The standoff over the Work From Home (WFH) setup of registered Information Technology and Business Process Management (IT-BPM) firms may affect the Philippines’ title as a global investment destination, said Information Technology and Business Process Association of the Philippines (IBPAP) President and CEO Jack Madrid.
In a statement, Madrid deemed it“perplexing” that the Fiscal Incentives Review Board (FIRB) insists that there is no legal basis for the extension of the 30% WFH arrangement for IT-BPM companies.
Madrid added that the FIRB’s stand is rather “short-sighted and inconsistent, as well as non-adjacent to the objective of attracting and retaining investors in the country’s largest job-generating industry and contributor of foreign exchange revenue.

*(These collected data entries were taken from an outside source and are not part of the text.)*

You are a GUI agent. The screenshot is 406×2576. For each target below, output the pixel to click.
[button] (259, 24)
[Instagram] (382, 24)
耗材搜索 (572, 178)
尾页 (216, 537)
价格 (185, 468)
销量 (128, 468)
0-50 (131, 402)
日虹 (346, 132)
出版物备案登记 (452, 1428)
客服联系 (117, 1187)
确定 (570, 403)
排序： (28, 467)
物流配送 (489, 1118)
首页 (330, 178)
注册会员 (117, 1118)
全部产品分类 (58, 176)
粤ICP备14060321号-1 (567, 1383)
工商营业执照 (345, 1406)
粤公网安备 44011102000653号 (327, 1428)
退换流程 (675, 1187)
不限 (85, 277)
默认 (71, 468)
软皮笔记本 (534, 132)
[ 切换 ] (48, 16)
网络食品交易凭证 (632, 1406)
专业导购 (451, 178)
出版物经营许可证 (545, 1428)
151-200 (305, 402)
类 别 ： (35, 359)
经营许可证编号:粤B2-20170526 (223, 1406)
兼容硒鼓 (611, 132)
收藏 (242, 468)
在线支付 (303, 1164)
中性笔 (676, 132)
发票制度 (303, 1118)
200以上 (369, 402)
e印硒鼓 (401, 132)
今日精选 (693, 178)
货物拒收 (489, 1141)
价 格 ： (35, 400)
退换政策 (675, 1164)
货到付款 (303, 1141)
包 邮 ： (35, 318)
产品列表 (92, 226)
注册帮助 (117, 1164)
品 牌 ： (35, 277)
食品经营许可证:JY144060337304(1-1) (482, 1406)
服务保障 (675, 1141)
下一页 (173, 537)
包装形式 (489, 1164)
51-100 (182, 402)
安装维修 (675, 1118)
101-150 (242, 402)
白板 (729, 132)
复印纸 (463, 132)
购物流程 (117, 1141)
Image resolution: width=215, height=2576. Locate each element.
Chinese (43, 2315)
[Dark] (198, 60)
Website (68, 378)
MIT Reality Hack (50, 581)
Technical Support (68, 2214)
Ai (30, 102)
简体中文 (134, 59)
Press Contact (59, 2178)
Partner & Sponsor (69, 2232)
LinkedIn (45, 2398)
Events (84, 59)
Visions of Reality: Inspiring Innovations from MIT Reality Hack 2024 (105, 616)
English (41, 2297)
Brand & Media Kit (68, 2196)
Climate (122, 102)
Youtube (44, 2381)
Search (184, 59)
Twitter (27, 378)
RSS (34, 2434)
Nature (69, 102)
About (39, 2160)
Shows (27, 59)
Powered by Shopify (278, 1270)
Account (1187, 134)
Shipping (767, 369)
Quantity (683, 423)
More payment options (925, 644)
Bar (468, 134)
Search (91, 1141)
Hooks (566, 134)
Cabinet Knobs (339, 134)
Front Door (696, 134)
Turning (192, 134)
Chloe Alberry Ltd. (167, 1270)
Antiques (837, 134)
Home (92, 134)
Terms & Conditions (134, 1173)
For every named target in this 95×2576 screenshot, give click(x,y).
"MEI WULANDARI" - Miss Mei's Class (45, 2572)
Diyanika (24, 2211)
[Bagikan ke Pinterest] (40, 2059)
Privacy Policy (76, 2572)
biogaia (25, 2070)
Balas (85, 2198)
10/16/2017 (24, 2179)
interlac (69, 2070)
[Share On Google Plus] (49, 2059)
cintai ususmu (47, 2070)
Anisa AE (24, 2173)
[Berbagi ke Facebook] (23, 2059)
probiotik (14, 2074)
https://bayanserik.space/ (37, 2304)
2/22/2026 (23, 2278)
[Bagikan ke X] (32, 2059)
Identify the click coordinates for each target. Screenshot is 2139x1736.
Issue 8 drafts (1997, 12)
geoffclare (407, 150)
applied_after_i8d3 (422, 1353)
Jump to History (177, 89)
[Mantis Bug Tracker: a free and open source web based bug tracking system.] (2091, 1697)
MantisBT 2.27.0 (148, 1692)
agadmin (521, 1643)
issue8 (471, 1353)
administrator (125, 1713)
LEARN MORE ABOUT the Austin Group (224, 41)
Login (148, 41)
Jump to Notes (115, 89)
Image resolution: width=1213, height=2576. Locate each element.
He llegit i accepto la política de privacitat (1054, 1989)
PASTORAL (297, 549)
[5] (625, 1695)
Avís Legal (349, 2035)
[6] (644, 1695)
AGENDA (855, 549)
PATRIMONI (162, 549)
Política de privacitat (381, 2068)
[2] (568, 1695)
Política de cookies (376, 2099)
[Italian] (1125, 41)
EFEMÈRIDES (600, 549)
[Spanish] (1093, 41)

“The long-standing impasse with the FIRB and its very public exchanges with PEZA (Philippine Economic Zone Authority) on the matter of WFH/hybrid work is not only detrimental to our narrative of industry agility, innovation, and resilience but also to our positioning of the Philippines as the IT-BPM investment destination of choice,” Madrid urged.
Earlier, PEZA approved the extension of the 70:30 hybrid work arrangement for IT-BPM firms without consequence to the fiscal incentives enshrined under the Corporate Recovery and Tax Incentives for Enterprises (CREATE) law.